A convicted fraudster who bilked the Bermuda Government out of $2 million has been ordered to pay back $820,000 after his assets were seized.
Jeffrey Bevan, 52 was jailed for seven years and four months in Britain in January last year after he pleaded guilty to the scam.
He was back in court last week to appear before the Cardiff Crown Court for a Proceeds of Crime hearing, where the judge ordered him to repay the amount within three months or face another five years in jail.
According to online news reports out of Wales, including the
The court heard that Bevan, an accountant with a gambling addiction, made off with money out of Bermuda’s public purse to live an extravagant lifestyle with expensive cars, lavish vacations and buying shares in racehorses.
He was prosecuted in Britain with the co-operation of local authorities because he took the money he swindled home with him.
Bevan, of Wales, worked as a payments manager for the Accountant General’s Office of the Bermuda Government in January 2011 on a salary of $100,000 a year.
As a “trusted” member of staff, the Crown said the father of two was employed to implement a new finance system as an “expert” with the “know-how to cover his tracks”.
The Crown also said that Bevan built himself a small empire in the UK after he invested “a big chunk of the cash in houses and penthouse apartments” and took his family on lavish vacations in the Caribbean, the US and Europe.
He was said to have booked more than 18,000 bets online between 2009 and 2014 and lost $600,000.
Bevan pleaded guilty to three counts of transfer of criminal property and ten counts of conversion of criminal property.
On passing sentence, the judge told him that he was “driven by greed”.

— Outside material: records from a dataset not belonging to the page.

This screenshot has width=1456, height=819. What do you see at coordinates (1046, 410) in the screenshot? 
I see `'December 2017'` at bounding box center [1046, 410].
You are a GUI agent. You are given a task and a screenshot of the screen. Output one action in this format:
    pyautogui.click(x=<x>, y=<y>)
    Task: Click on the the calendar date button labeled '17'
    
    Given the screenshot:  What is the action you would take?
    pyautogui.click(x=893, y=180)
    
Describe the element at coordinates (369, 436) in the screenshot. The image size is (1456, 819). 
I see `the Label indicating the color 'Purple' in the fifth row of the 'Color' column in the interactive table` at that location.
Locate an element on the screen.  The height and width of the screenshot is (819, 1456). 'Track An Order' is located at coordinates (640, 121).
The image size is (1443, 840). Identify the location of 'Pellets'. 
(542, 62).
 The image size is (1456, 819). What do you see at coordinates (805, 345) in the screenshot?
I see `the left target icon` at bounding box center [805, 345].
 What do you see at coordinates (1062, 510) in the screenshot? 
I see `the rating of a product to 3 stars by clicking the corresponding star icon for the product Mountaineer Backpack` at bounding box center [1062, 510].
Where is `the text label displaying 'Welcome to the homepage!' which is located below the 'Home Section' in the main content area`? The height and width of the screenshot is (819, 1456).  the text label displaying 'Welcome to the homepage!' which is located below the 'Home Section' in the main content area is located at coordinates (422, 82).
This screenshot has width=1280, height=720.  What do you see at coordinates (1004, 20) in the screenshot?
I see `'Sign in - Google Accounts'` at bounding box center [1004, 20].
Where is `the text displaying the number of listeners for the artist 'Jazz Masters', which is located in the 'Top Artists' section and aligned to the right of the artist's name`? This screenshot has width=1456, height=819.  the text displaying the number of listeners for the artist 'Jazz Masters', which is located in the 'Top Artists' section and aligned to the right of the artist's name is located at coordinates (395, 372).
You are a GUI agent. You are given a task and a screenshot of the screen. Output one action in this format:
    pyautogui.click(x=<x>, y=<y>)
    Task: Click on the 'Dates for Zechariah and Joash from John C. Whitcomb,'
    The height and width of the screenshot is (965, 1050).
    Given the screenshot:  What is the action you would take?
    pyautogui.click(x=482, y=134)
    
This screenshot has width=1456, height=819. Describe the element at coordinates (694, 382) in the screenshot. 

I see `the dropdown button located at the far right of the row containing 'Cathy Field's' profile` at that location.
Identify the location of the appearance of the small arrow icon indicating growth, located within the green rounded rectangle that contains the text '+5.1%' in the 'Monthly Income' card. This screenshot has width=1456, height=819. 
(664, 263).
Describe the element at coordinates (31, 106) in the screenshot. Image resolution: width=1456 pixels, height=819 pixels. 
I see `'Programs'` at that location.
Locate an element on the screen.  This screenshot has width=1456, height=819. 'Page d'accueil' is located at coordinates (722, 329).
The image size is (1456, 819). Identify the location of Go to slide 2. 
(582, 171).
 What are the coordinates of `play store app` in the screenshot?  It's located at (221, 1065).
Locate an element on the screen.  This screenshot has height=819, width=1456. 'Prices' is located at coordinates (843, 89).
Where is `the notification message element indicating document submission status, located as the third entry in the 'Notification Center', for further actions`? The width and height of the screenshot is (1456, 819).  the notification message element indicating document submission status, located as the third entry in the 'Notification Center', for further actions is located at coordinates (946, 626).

The court also heard that Bevan cheated his own mother out of $62,000 after he arrived back in Britain in 2013.
She was persuaded by her son to give him the money after he lied to her and said that he was going to invest it before she died in her seventies.
Bevan was jailed for an additional 18 months last November, after he was found guilty of theft following a trial, with orders to pay his mother’s estate $42,000 at the Proceeds of Crime hearing.